Detection and Comparative Results of Plant Diseases Based on Deep Learning


Çakir M. M., ÇINARER G.

2nd International Conference on Advanced Engineering, Technology and Applications, ICAETA 2023, İstanbul, Türkiye, 10 - 11 Mart 2023, cilt.1983 CCIS, ss.422-436 identifier

  • Yayın Türü: Bildiri / Tam Metin Bildiri
  • Cilt numarası: 1983 CCIS
  • Doi Numarası: 10.1007/978-3-031-50920-9_33
  • Basıldığı Şehir: İstanbul
  • Basıldığı Ülke: Türkiye
  • Sayfa Sayıları: ss.422-436
  • Anahtar Kelimeler: CNN, Deep Learning, Object Detection, Plant Diseases, Plant Leaf, Yolo
  • Yozgat Bozok Üniversitesi Adresli: Evet

Özet

Plant diseases are one of the problems that threaten crop health and yield in agriculture.

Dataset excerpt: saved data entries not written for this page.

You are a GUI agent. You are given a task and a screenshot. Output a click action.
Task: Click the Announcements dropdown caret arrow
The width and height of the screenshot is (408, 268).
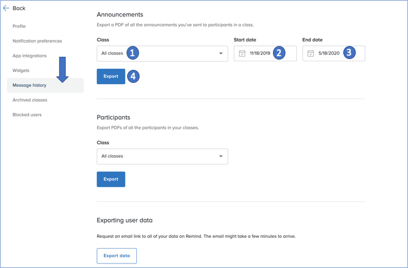click(221, 53)
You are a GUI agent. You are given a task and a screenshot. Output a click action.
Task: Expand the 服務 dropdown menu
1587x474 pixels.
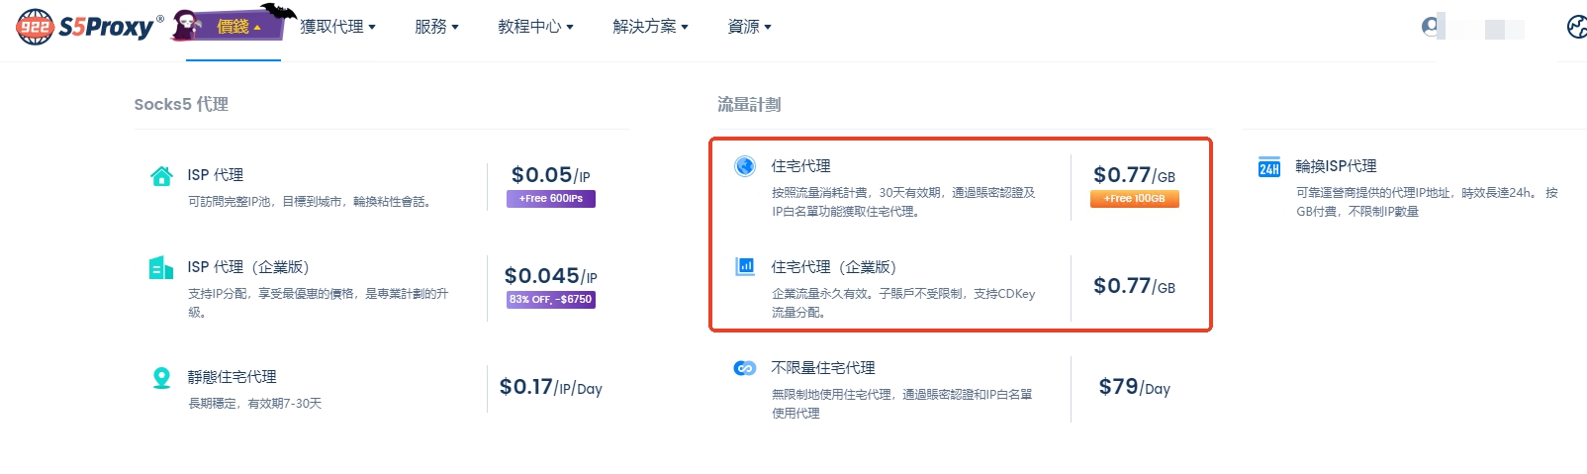click(436, 27)
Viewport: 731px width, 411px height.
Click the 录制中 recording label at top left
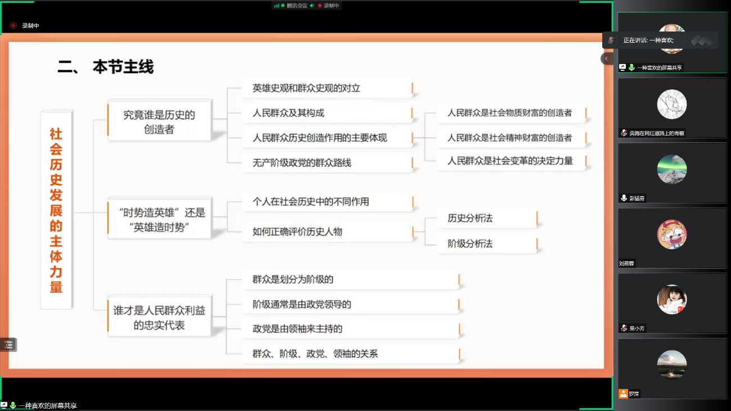click(30, 26)
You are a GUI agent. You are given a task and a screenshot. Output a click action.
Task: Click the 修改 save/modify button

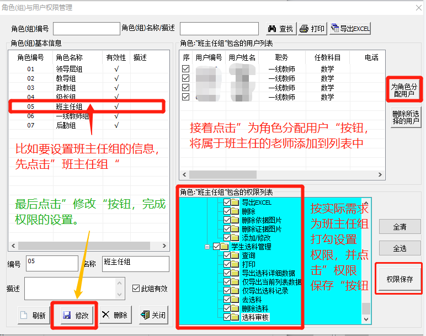click(x=76, y=315)
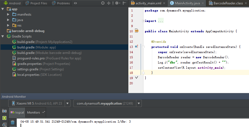Collapse the app module tree node
Viewport: 249px width, 127px height.
[3, 9]
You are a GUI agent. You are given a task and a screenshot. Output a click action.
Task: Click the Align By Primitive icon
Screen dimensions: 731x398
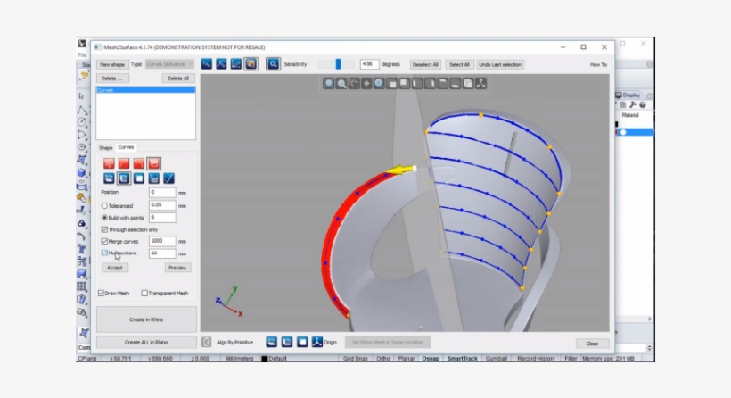tap(207, 342)
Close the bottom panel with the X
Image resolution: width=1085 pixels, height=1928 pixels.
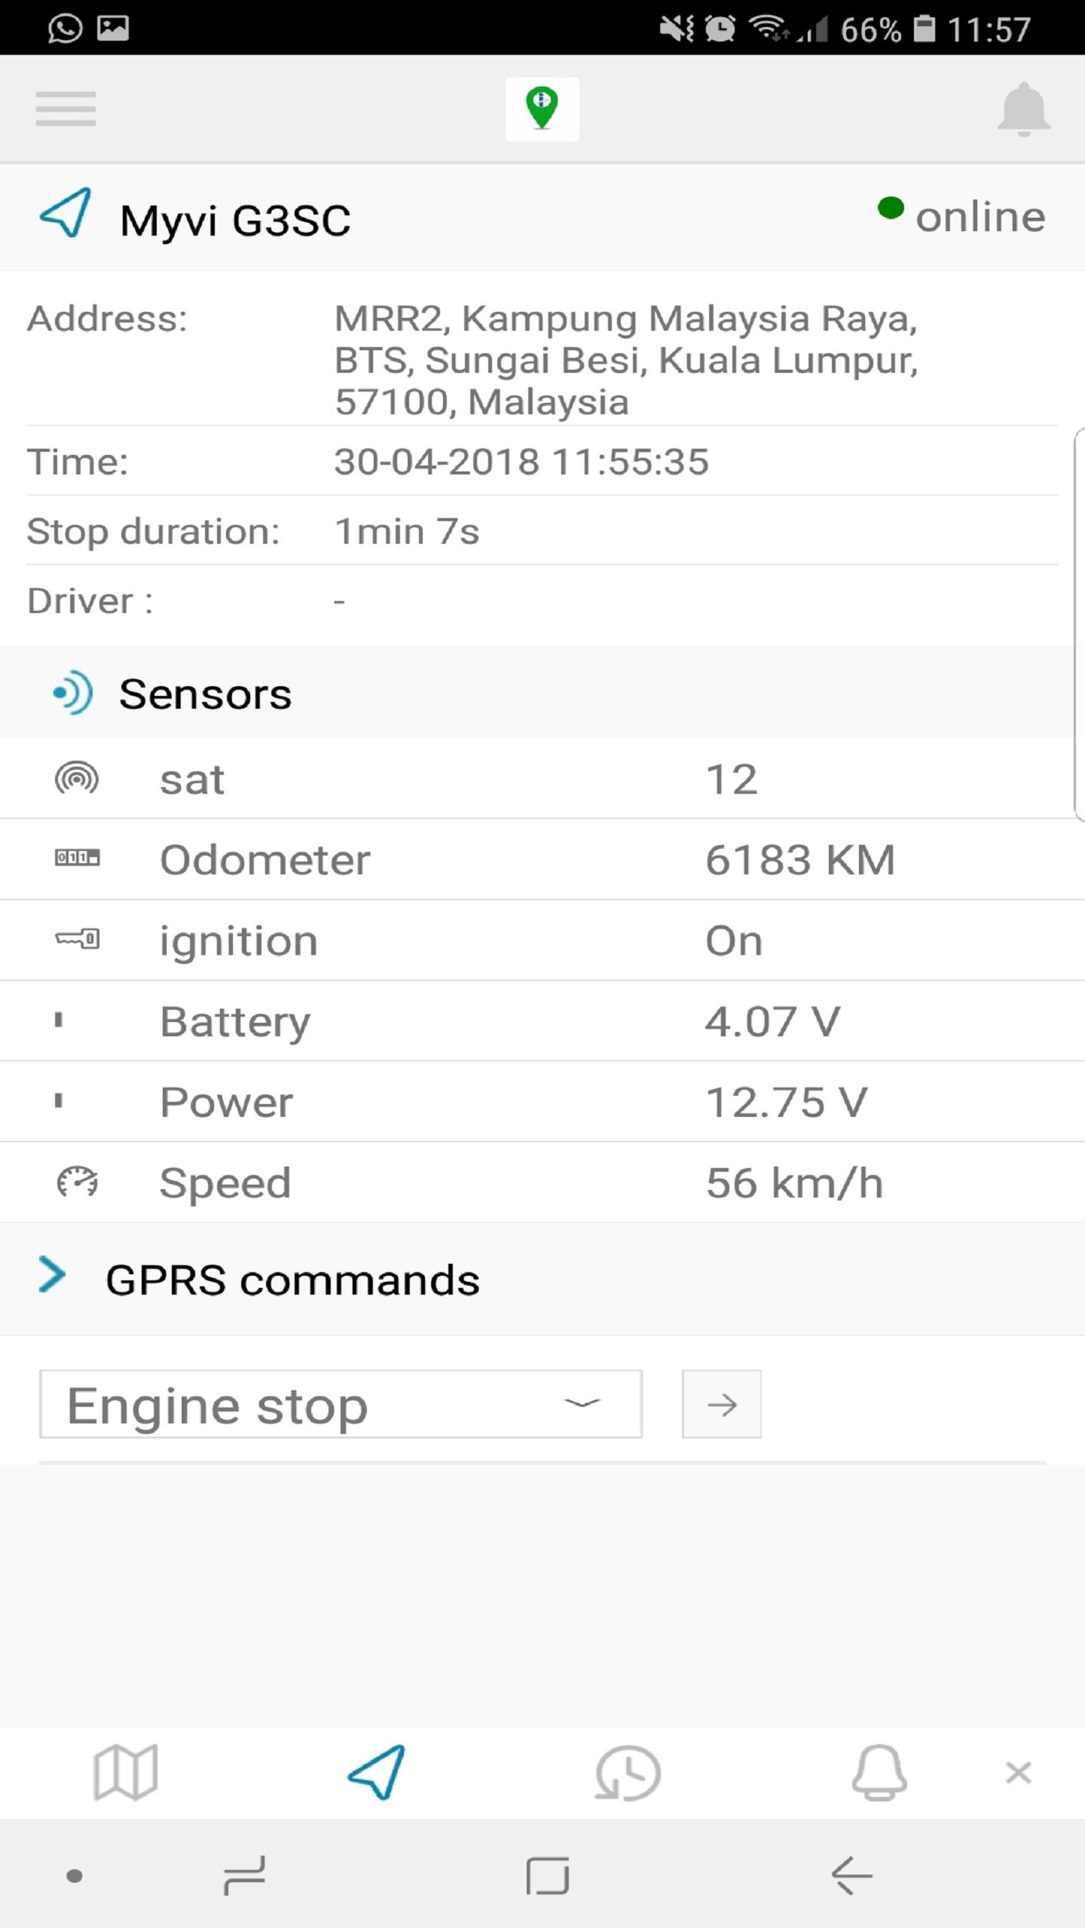tap(1018, 1772)
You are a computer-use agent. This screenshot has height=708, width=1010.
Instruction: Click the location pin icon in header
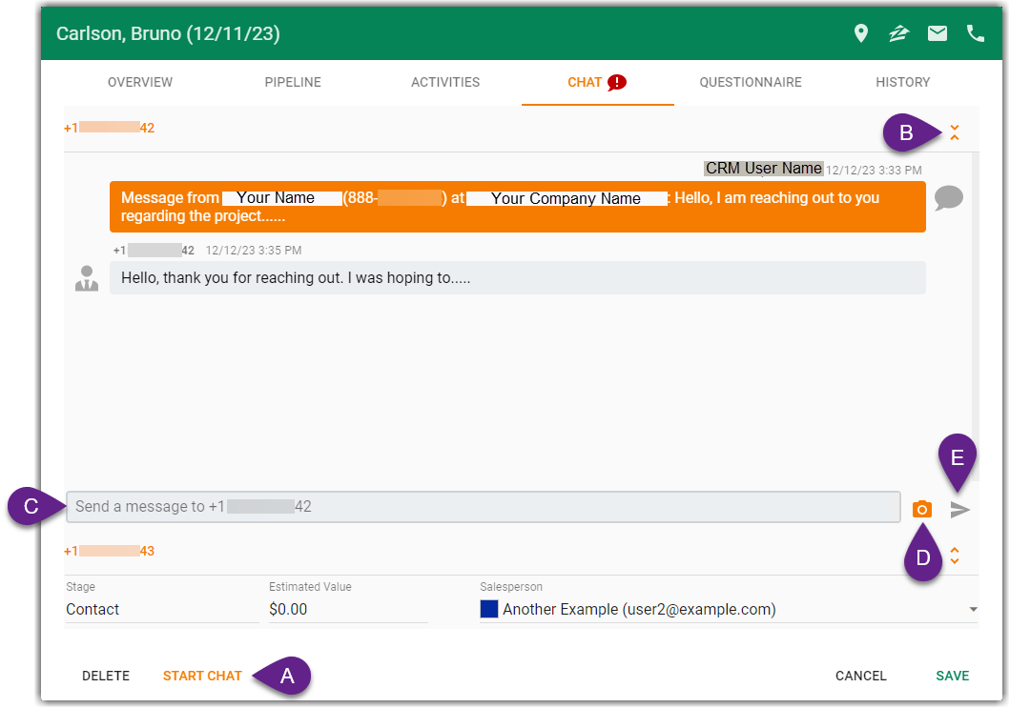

Various diseases occurring in plants harm human health and economically producers and producer countries. Early diagnosis is very important in order to prevent the damage caused by diseases. For the early detection of these diseases in plants, continuous observation and examination of plants is required. In large agricultural areas, continuous monitoring of the plants by the producers or workers requires long periods of time and causes extra cost increase. In addition, the person who studies plant leaves must be an expert in plant science. A study was carried out to detect diseases by observing plants based on deep learning, which will be a technological solution to all these problems. Yolov5 and Yolov6 algorithms, one of the object recognition algorithms, was used for plant disease diagnosis. After comparing the two algorithms, the highest AP value with 58.4% belongs to the Yolov5-m model, the highest AR value with 69.3% belongs to the Yolov6-s model, and the highest F1 score with 62.4% belongs to the Yolov5-m. With the study, the comparative results of the models of the Yolo algorithms, together with the hyperparameter values, are given. According to the obtained values, it is seen that the small size models give the best performance. The higher performance of the small size models shows that deep learning models can be integrated into a mobile system, enabling rapid plant identification, sustainability in agriculture and cost reduction.